**JOB 1:** Edit the records from the first line through the line containing "point(99,22)", swapping "Howard Terrace" for "Howard Street" and leaving everything else unchanged.

**SUPPLIED TEXT:**
--- --- ---
Information Lifecycle Managment (ILM) via GPFS policy engine
The GPFS policy engine is well described in this white paper. A good presentation overview of the policy file is here. The relavent documentation is available from IBM.
This project focuses on scheduled execution of lifecyle policies to gather and process data about file system objects and issue actions against those objects based on policy.
Running a policy
A policy is executed in the context of a SLURM batch job reservation using the submit-pol-job script:
submit-pol-job <outdir> <policy> <nodecount> <corespernode> <ram> <partition> <time>
Where the positional arguments are:
- outdir - the directory for the output files, should be global to cluster (e.g. /scratch of the user running the job)
- policy - path to the GPFS policy to execute (e.g. in ./policy directory)
- nodecount - number of nodes in the cluster that will run the policy
- corespernode - number of cores on each node to reserve
- ram - ram per core, can use "G" for gigabytes
- partition - the partition to submit the job
- time - the time in minutes to reserve for the job
Note: the resource reservation is imperfect. The job wrapper calls a script run-mmpol.sh
which is responsible for executing the mmapplypolicy
command.
The command is aligned to run on specific nodes by way of arguments to mmapplypolicy. The command is technically not run inside of the job reservation so the resource constraints are imperfect. The goal is to use the scheduler to ensure the policy run does not conflict with existing resource allocations on the cluster.
--- --- ---
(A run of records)
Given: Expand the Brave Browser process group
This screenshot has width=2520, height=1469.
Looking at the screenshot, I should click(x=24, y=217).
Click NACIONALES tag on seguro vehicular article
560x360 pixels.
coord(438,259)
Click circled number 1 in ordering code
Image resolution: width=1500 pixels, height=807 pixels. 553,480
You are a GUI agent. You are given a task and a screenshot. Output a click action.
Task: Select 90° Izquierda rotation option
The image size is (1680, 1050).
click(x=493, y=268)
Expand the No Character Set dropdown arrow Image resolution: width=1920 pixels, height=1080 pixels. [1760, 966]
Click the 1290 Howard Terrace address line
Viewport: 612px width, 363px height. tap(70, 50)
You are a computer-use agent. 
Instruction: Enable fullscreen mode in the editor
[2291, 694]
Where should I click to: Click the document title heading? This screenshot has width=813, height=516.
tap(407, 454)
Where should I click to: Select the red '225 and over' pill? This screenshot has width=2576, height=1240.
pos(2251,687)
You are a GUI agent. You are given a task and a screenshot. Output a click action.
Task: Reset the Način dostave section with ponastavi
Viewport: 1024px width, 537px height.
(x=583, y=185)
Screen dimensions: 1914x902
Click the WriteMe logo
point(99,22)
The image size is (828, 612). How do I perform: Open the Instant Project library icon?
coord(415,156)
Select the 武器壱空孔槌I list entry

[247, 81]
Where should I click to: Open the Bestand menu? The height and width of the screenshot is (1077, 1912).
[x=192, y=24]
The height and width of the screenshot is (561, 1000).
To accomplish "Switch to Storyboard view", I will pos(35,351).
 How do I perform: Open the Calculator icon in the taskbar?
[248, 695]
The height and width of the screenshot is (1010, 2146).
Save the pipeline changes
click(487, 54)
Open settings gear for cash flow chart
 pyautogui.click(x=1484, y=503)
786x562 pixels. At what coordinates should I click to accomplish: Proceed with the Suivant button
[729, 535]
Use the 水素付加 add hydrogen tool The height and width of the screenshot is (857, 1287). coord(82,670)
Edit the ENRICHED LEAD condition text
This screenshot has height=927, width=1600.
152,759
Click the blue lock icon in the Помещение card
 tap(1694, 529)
--- --- ---
**JOB 2:** Proceed with the text on running GPFS policies as SLURM jobs, picking up after its last sentence.

**FINAL ANSWER 1:**
Given: Expand the Brave Browser process group
This screenshot has width=2520, height=1469.
Looking at the screenshot, I should click(x=24, y=217).
Click NACIONALES tag on seguro vehicular article
560x360 pixels.
coord(438,259)
Click circled number 1 in ordering code
Image resolution: width=1500 pixels, height=807 pixels. 553,480
You are a GUI agent. You are given a task and a screenshot. Output a click action.
Task: Select 90° Izquierda rotation option
The image size is (1680, 1050).
click(x=493, y=268)
Expand the No Character Set dropdown arrow Image resolution: width=1920 pixels, height=1080 pixels. [1760, 966]
Click the 1290 Howard Street address line
Viewport: 612px width, 363px height. tap(70, 50)
You are a computer-use agent. 
Instruction: Enable fullscreen mode in the editor
[2291, 694]
Where should I click to: Click the document title heading? This screenshot has width=813, height=516.
tap(407, 454)
Where should I click to: Select the red '225 and over' pill? This screenshot has width=2576, height=1240.
pos(2251,687)
You are a GUI agent. You are given a task and a screenshot. Output a click action.
Task: Reset the Način dostave section with ponastavi
Viewport: 1024px width, 537px height.
(x=583, y=185)
Screen dimensions: 1914x902
Click the WriteMe logo
point(99,22)

**FINAL ANSWER 2:**
Running the policy "list-policy-external"
The list-policy-external policy provides an efficient tool to gather file stat data into a URL-encoded ASCII text file. The output file can then be processed by down-stream to create reports on storage patterns and use.
An example invocation would be:
submit-pol-job /path/to/output/dir \
/absolute/path/policy/list-path-external \
4 24 4G partition_name \
/path/to/listed/dir \
180
Some things to keep in mind:
- the
submit-pol-job
script may need a./
prefix if it is not in your path. - use absolute paths for all directory arguments to avoid potential confusion
- make sure the output dir has sufficient space to hold the resulting file listing (It could be 100's of Gigabytes for a large collection of files.)
The slurm job output file will be local to the directory from which this command executed. It can be watched to observe progress in the generation of the file list. A listing of 100's of millions of files may take a couple of hours to generate and consume serveral hundred gigabytes for the output file.
The output file in /path/to/output/dir
is named as follows
- a prefix of "list-${SLURM_JOBID}"
- ".list" for the name of the policy rule type of "list"
- a tag for the list name name defined in the policy file, "list-gather" for
list-path-external
policy
The output file contains one line per file object stored under the /path/to/listed/dir
. No directories or non-file objects are included in this listing. Each entry is a space-seperated set of file attributes selected by the SHOW command in the LIST rule. Entries are encoded according to RFC3986 URI percent encoding. This means all spaces and special characters will be encoded, making it easy to split lines into fields using the space separator.
The ouput file is an unsorted list of files in uncompressed ASCII. Further processing is desireble to use less space for storage and provide organized collections of data.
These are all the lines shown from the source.